Libia, Garabulli, centro di detenzione di Alquaiha Maggio 2015. Credits to: Alessio Romenzi/CESURA

I responsabili di tratta, a differenza di quelli di traffico, non esauriscono la loro attività illegale fornendo ai migranti, in cambio di denaro, un aiuto per attraversare confini e paesi in maniera illecita: essi sfruttano anche le persone che trasportano e non è un caso che la Libia rappresenti uno dei principali snodi di transito per la tratta delle donne dirette in Europa a scopi sessuali.

Il proliferare del fenomeno migratorio, sarebbe peraltro recentemente favorito dall’ipotesi sempre più verosimile di una collusione tra contrabbandieri e alcune ONG di recente formazione. Il 17 febbraio la procura di Catania, dove ha luogo la sede operativa di Frontex in Italia, ha aperto una indagine sulle ONG che svolgono attività di ricerca e soccorso nel canale di Sicilia, riscontrando una interazione tra le ONG e i trafficanti e un anomalo aumento delle ONG di piccole dimensioni impegnate nel salvataggio di migranti. Ha contribuito ad alimentare i dubbi, l’utilizzo da parte delle stesse di dotazioni e mezzi sofisticati di cui spesso nemmeno le marine militari dispongono, e le testimonianze dei migranti, a cui i trafficanti indicherebbero la rotta precisa da seguire per esser certi di ricevere soccorsi, raccomandandosi di evitare qualsiasi collaborazione con le forze italiane o Frontex in seguito al salvataggio.

Agosto 2016 uomini al largo delle coste libiche si tuffano in mare per essere salvati.
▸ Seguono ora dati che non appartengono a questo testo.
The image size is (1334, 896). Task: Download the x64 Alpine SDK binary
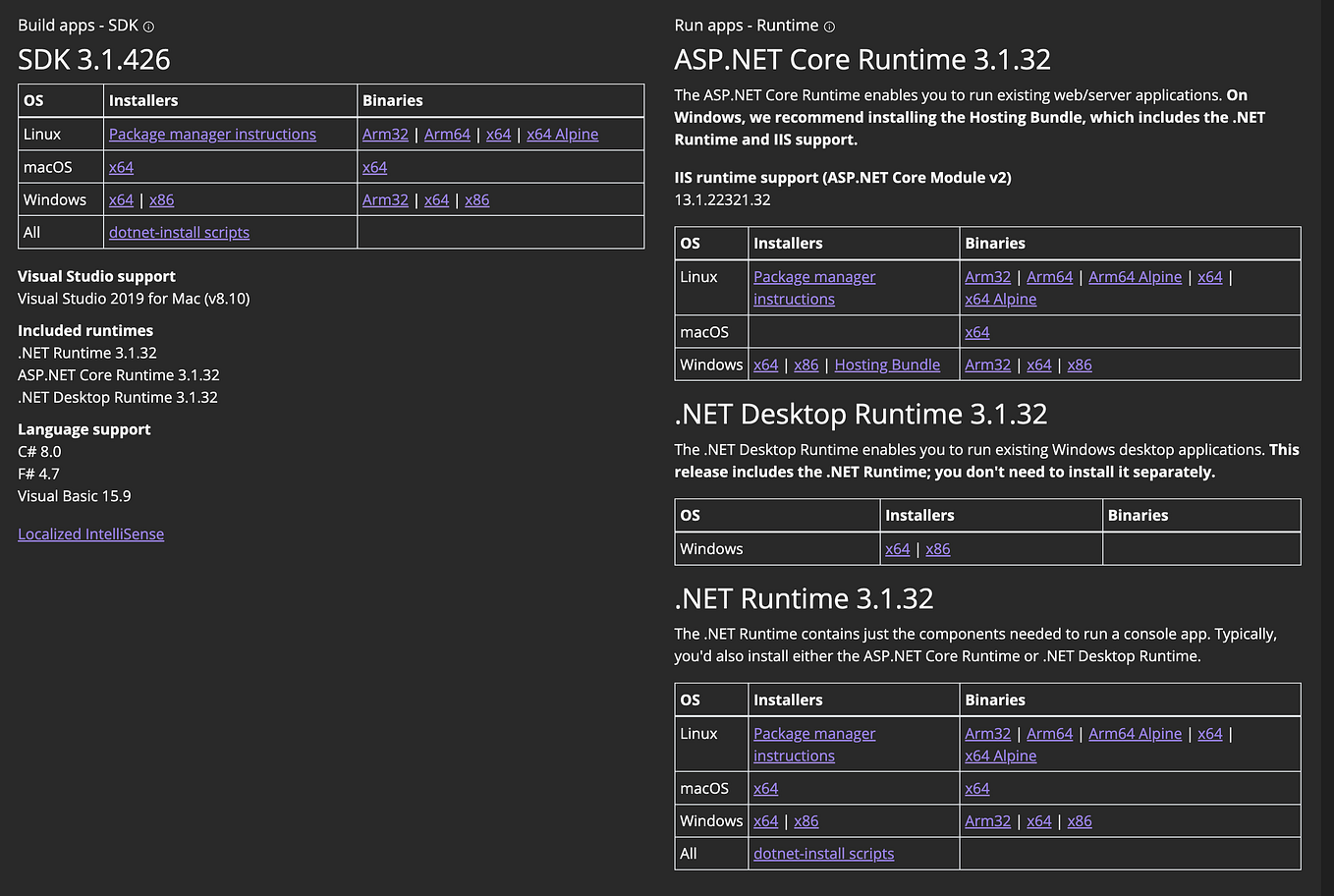click(562, 134)
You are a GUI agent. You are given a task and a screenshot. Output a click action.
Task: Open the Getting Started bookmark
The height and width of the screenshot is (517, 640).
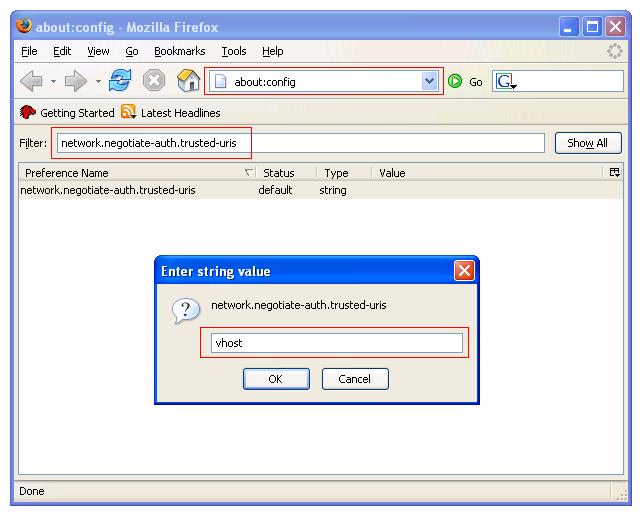[67, 113]
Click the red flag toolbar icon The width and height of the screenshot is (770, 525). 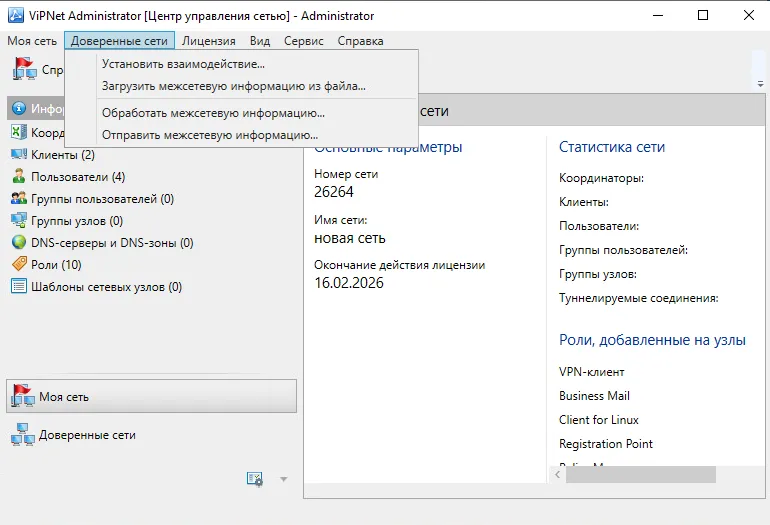click(x=25, y=69)
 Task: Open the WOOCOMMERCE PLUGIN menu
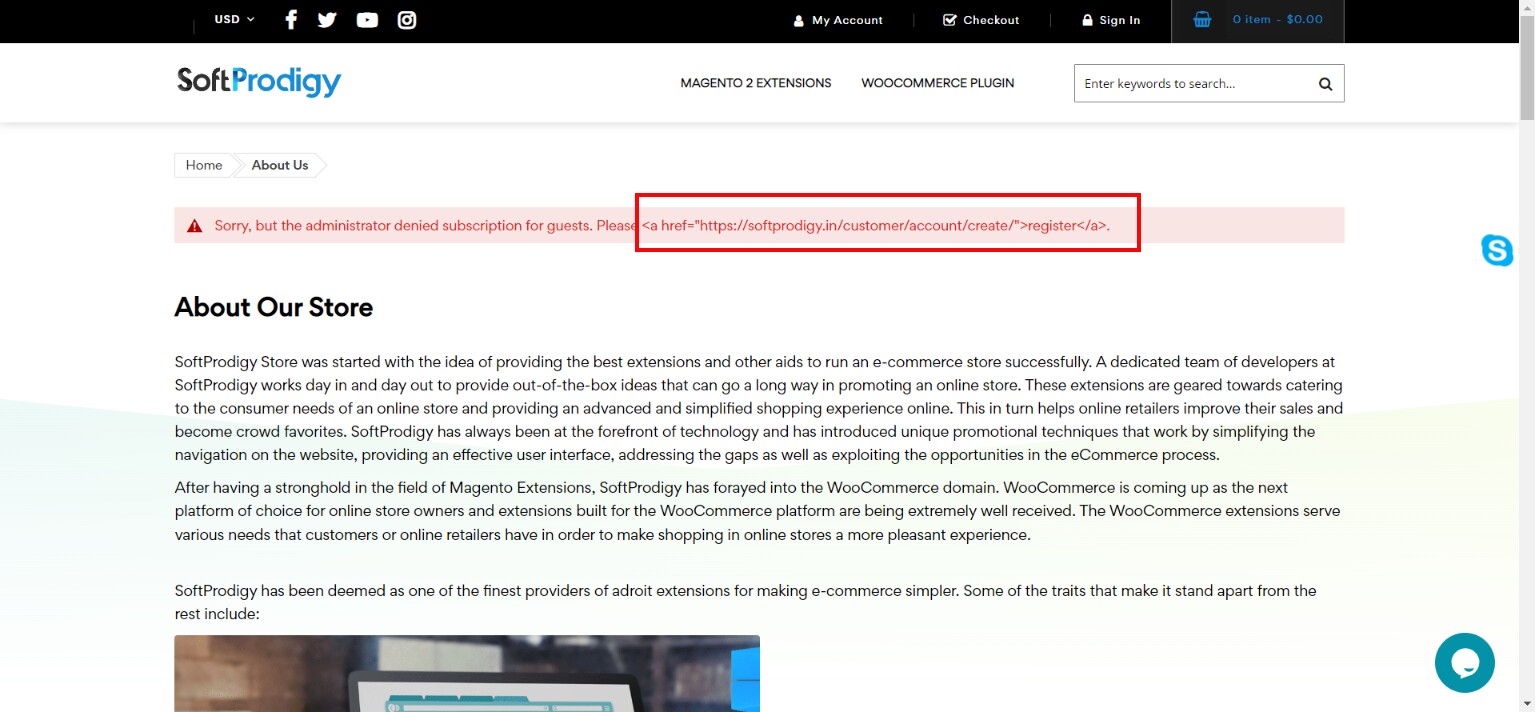click(937, 83)
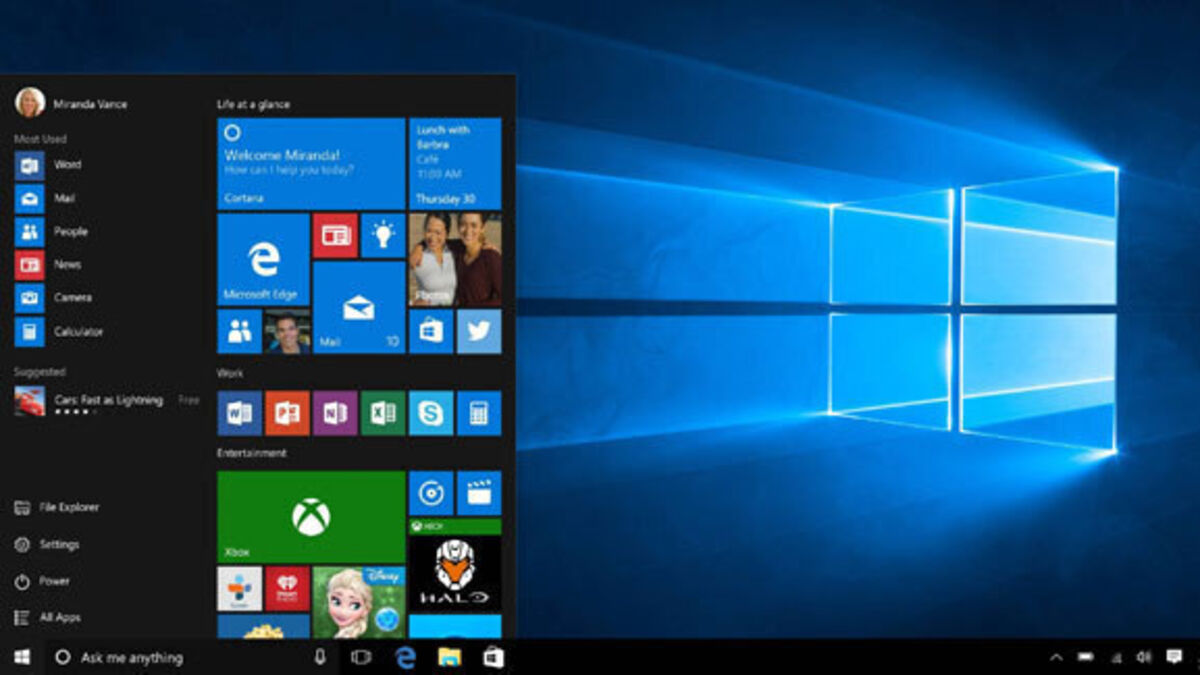Click the Cortana microphone icon
Screen dimensions: 1200x675
(x=320, y=657)
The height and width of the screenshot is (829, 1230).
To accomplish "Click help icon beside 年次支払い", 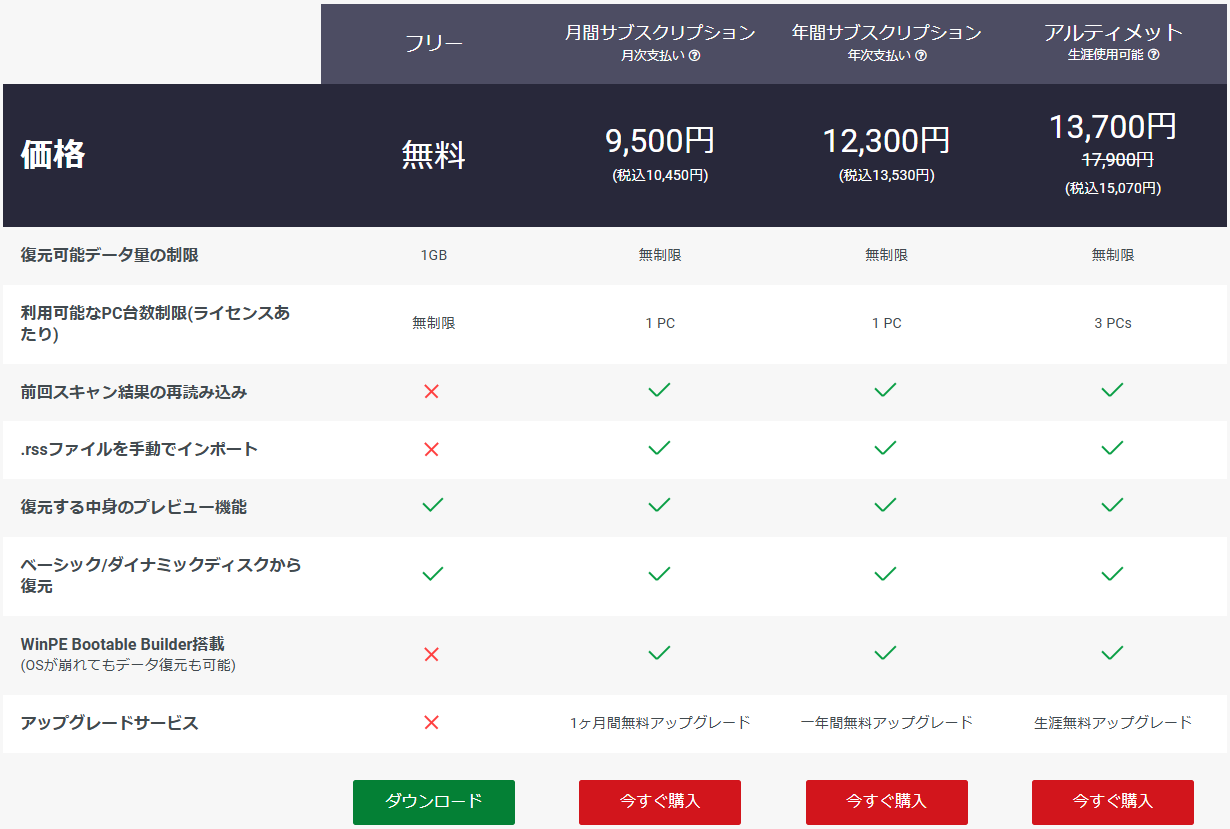I will click(921, 56).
Credits to: AP Photo/Emilio Morenatti

Le ONG, prima fra tutte Medici senza frontiere, respingono con forza ogni accusa, sottolineando come il loro impegno abbia favorito un aumento dei salvataggi, ma i numeri confermano una crescita di quanti, nel corso della traversata, hanno trovato la morte. Secondo il rapporto annuale Risk Analysis for 2017, i migranti sarebbero incoraggiati ad intraprendere il pericoloso viaggio proprio dalla consapevolezza dell’esistenza di organizzazioni impegnate a svolgere operazioni di ricerca e soccorso vicino alle coste libiche e gli stessi trafficanti, forti di tale convinzione, sarebbero indotti a stipare quante più persone su mezzi di fortuna assolutamente precari, consci che la presenza delle navi delle ONG entro le acque territoriali ridurrà la durata del viaggio. Dure le repliche delle associazioni, le quali si professano “risposta, non causa” alla crisi umanitaria legata ai fenomeni di tratta.
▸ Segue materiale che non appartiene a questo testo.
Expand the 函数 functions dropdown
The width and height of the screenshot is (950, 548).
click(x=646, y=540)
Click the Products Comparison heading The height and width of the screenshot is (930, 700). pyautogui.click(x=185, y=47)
L’indagine dell’Unicef si conclude con alcune raccomandazioni e richieste che l’organizzazione indirizza agli Stati per contrastare la crisi nel Mediterraneo centrale e salvare i bambini sradicati, ma spetta all’UE l’onere di impegnarsi nel tentativo di dare una risposta concreta al problema, impedendo alle onde del mare e alle dune del deserto libico di cancellare le storie di uomini, donne e bambini la cui unica “colpa” consiste nell’essere nati nella parte sbagliata del mondo.